● **Exercise description**
The answer must be a single number: how many lines of the entries below include "Open".

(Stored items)
***
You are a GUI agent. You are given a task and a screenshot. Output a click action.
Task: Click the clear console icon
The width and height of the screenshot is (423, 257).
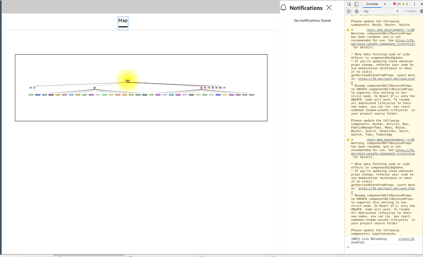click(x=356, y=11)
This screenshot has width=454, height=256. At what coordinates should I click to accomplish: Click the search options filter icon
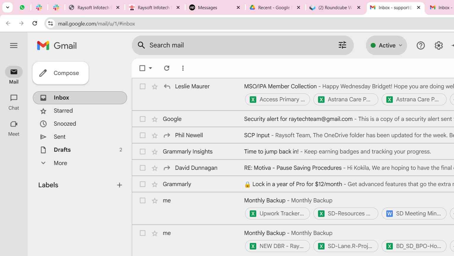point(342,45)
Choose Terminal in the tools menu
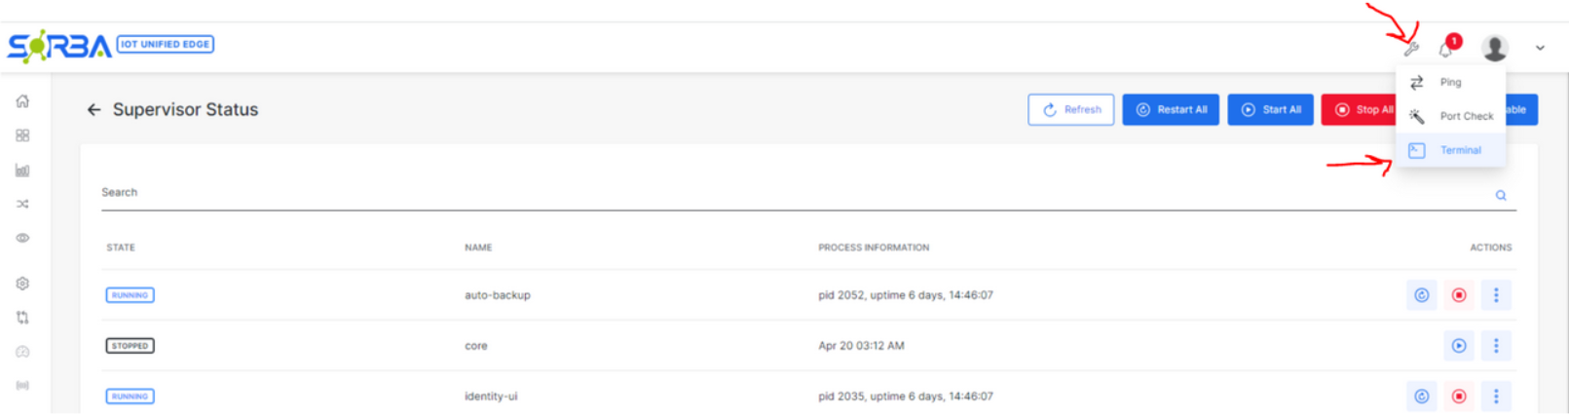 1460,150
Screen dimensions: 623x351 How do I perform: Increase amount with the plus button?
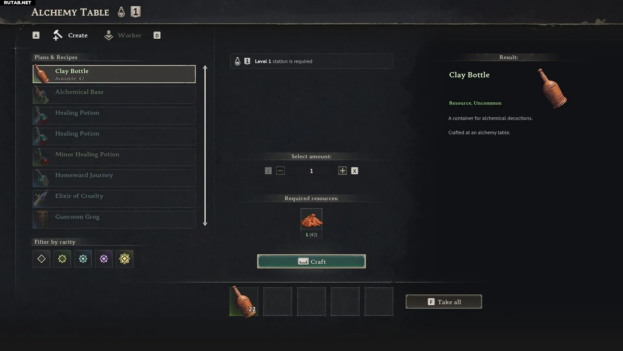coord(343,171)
***
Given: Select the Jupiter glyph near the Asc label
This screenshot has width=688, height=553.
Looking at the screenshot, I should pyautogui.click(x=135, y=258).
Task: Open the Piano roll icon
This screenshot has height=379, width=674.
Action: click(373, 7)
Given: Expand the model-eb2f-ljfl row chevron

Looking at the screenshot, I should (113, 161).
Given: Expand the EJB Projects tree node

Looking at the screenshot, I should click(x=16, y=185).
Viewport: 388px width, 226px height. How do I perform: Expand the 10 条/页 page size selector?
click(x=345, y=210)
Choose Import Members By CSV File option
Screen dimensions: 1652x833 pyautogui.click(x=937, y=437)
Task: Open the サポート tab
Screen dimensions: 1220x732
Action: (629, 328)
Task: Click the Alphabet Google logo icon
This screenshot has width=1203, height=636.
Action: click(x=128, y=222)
***
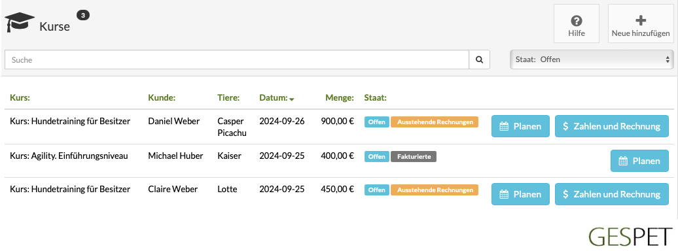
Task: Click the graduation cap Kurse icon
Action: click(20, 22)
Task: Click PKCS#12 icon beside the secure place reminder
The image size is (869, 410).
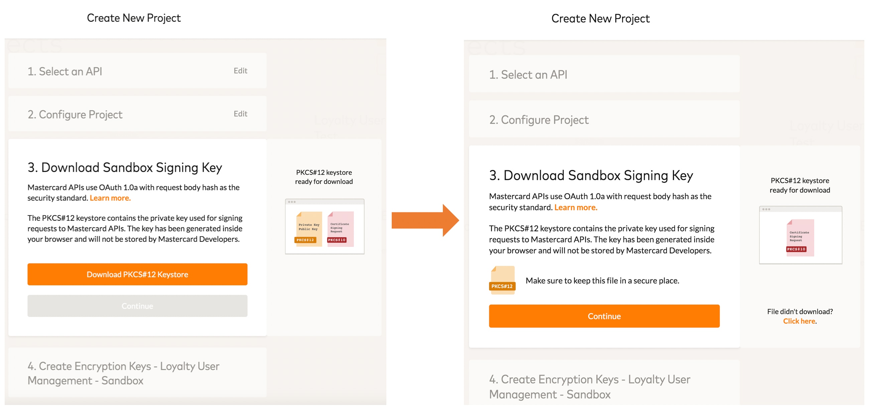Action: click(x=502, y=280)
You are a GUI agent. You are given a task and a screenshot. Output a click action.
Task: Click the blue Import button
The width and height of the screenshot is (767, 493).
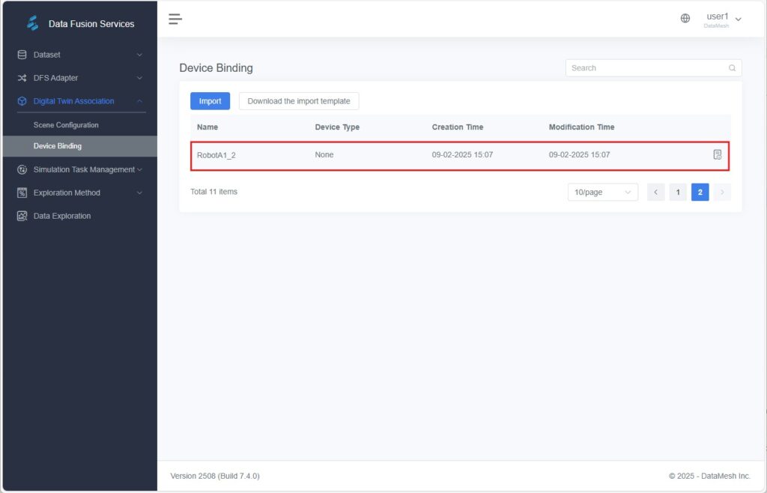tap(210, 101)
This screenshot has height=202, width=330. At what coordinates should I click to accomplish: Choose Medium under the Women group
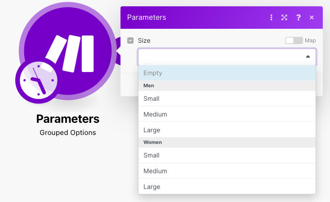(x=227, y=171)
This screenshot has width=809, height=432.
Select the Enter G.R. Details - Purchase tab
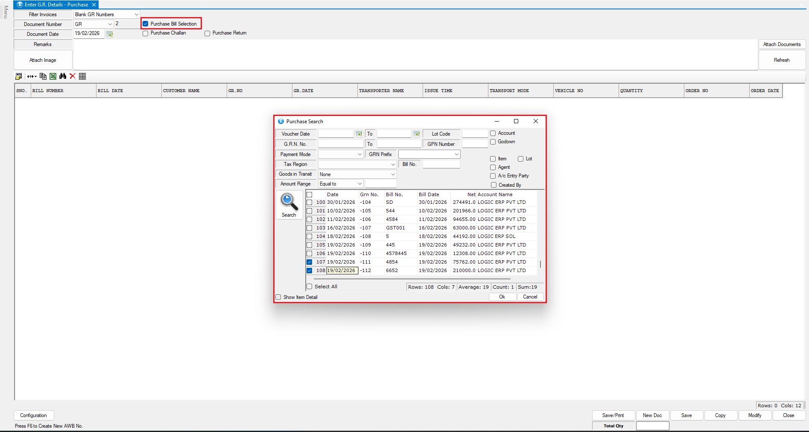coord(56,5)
***
● **Exercise response**
2